I have asked “How do you know?” The answer is a standard “It’s indicated in her behavior.”
 I’ve done the standard Google research on pyroles or Pyroluria as it is often referred to, and yes, some of the mood and behavior characteristics match Naomi.  Other characteristics associated with Pyroluria don’t match her at all.  I am aware that not all symptoms necessarily match with the textbook description, but with 5 negative tests it hardly seems like a slam dunk.   Is every case of mood swings, sensory processing issues,  outbursts, poor memory and sleep disturbance due to pyroles?  Couldn’t there be something else to look for?
The supplement for Pyroles  is B6 and zinc in relatively high doses
Now if you have never tasted vitamin B6, I’ll save you the trouble and explain that it’s pretty nasty.  Not bitter, maybe not as bad as wormwood, but it’s a sharp strong, sour taste.  It’s a little like taking straight unsweetened lemon juice in a powdered from only stronger and less pleasant.  Try hiding that in any food or convincing a kid who can’t swallow capsules to willingly take it! (Yes, I’ve tried adding sugar or honey and adding it to lemonade.  No success!)     Zinc is slightly better, but it has a metallic taste and it’s pretty hard to hide in large doses too.
I’ve explained all this to the DAN! Doctors and they say “Yes, I know it’s hard.”  You can imagine how helpful I find that.
The last doctor I saw gave me a prescription for P5P transdermal cream, the biologically active form of B6, and it made her go completely nuts.  All of the negative characteristics associated with Pyroles went full force when I gave Naomi P5P.  I know that things may get worse before they get better, but this was out of control.  We couldn’t live this way. “Give her as much as you can,” the doctor would say.  No amount was small enough.

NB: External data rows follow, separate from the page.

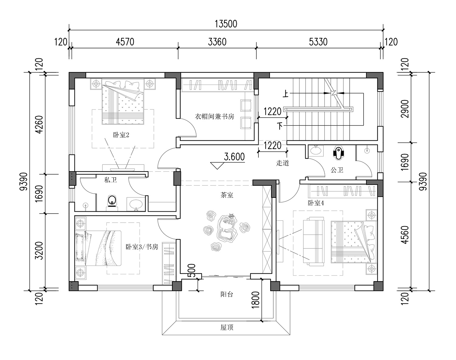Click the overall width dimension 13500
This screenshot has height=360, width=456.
[226, 24]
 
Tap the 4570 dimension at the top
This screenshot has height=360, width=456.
[125, 42]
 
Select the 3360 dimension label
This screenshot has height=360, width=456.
[217, 42]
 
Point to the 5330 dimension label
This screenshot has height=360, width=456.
[318, 42]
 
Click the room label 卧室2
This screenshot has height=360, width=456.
[121, 135]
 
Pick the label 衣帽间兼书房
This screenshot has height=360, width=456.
[214, 116]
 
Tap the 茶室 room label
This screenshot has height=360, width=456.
[227, 195]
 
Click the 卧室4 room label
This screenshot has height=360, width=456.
[316, 203]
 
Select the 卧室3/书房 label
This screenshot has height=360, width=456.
[142, 247]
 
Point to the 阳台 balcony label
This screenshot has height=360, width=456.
[227, 294]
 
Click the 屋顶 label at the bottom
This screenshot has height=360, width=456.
[227, 327]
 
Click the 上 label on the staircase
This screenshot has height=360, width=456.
[286, 94]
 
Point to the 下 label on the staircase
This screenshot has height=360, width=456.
[280, 126]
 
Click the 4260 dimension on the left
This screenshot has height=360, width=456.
[40, 125]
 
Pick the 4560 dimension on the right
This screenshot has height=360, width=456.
[405, 235]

So, since the standard testing indicates that everything is more or less within the limits of normal, I just want to get past the pyroles and move on to something that kind of stands out.  I’m wondering if we can test for parasites, lyme disease, neurotransmitters, hormones, west Nile virus, anti-brain antibodies or mitochondrial dysfunction.  It’s really hard for me to put the time, money and energy behind this when there’s really no objective testing that says BINGO!  Yes, I realize that there is almost never a single thing that answers all the autism questions.  I know that.  I’m just looking for something particularly significant.  Nothing so far has indicated particular significance; all the efforts we have made haven’t really shown us results.
After our last appointment that resulted in a retesting of everything we’ve already done and another pronouncement of pyroles,  I decided to call the doctor’s office.  “I just spent almost $400, a lot of travel time and a very difficult day with my kid on an appointment where we didn’t find or test for anything new.  I really don’t want that to happen again.  When I come in next time can we at least do some new testing?”

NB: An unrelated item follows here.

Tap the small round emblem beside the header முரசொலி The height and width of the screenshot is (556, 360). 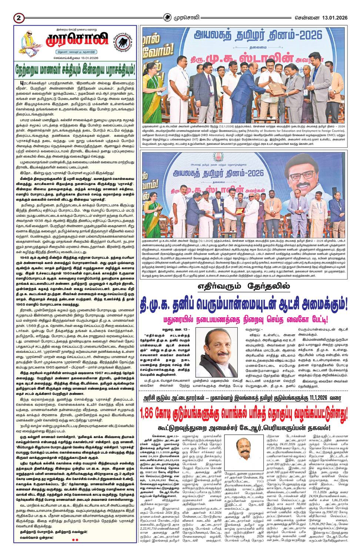point(168,17)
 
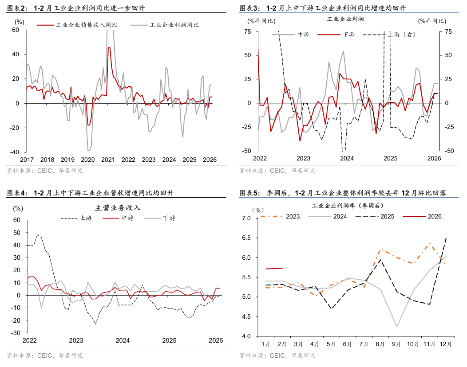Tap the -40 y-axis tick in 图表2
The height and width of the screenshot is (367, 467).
click(16, 152)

“It depends on her progress.  We’ll take her height and weight and you can talk to the doctor.  At that time he’ll assess if new testing is necessary or some should be repeated.”
Naomi’s height and weight have never been a point of concern. “Talking to the doctor,” was what I had already done at the last appointment.  I get it.  Pay first.  Ask questions later.  It sounds like we won’t be getting past the pyroles any time soon!